**Work required:** Format the rows as a numbered list, starting at the line that contains "You are a computer-use" and running through the end of the rows, with both ends included. Omit blank lines and the pictures.

**Information given:**
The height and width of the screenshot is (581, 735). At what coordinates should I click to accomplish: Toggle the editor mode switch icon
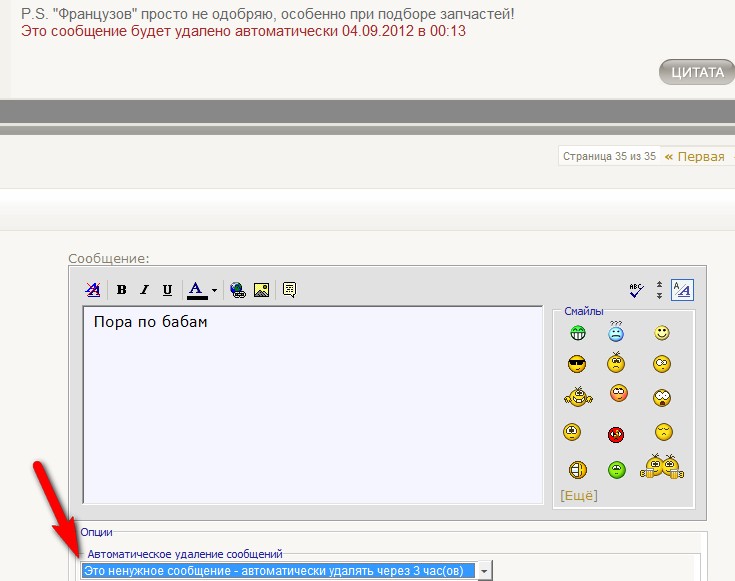(682, 290)
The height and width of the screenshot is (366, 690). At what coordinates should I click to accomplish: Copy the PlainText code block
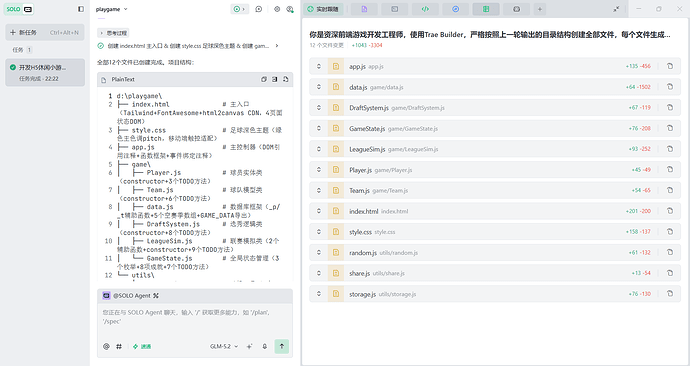[x=264, y=79]
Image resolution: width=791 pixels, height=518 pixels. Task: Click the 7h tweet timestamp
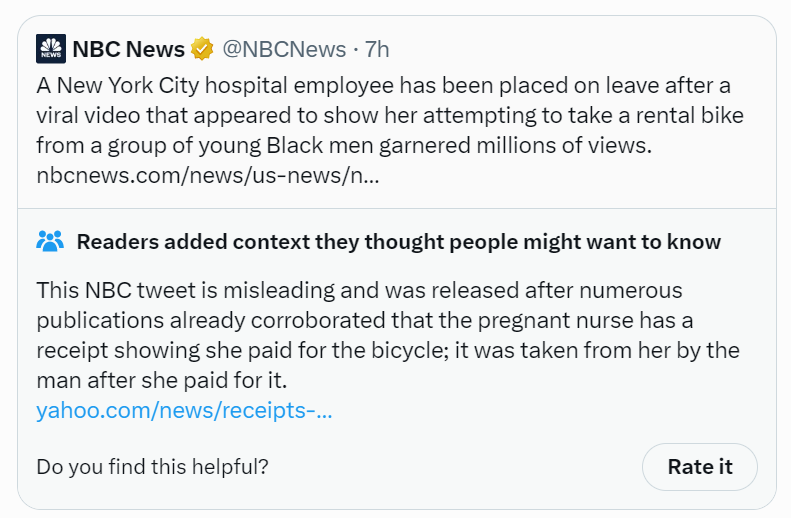click(377, 49)
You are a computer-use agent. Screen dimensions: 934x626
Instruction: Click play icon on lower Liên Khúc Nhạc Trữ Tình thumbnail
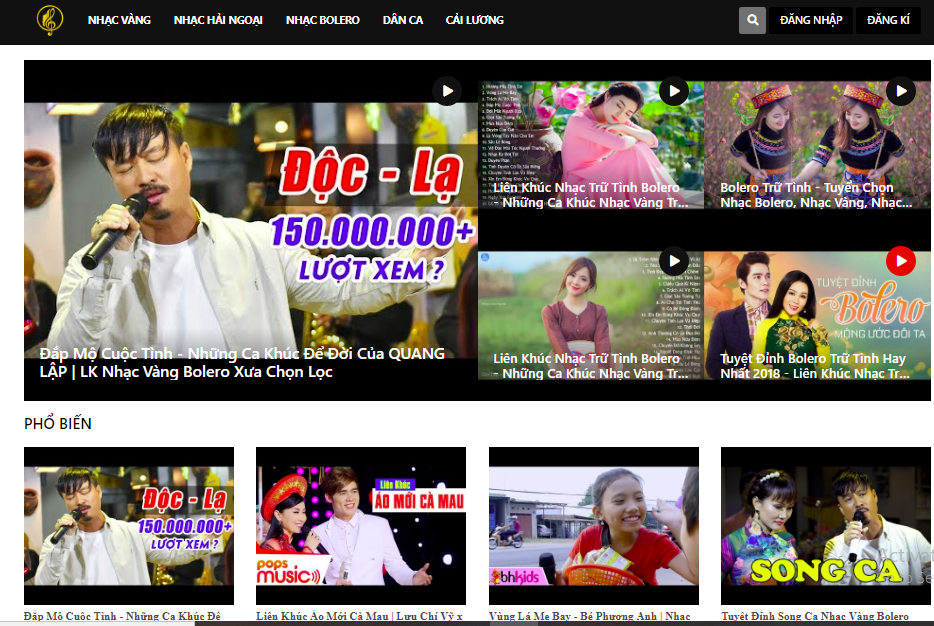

**Answer below:**
1. You are a computer-use agent. Screen dimensions: 934x626
2. Instruction: Click play icon on lower Liên Khúc Nhạc Trữ Tình thumbnail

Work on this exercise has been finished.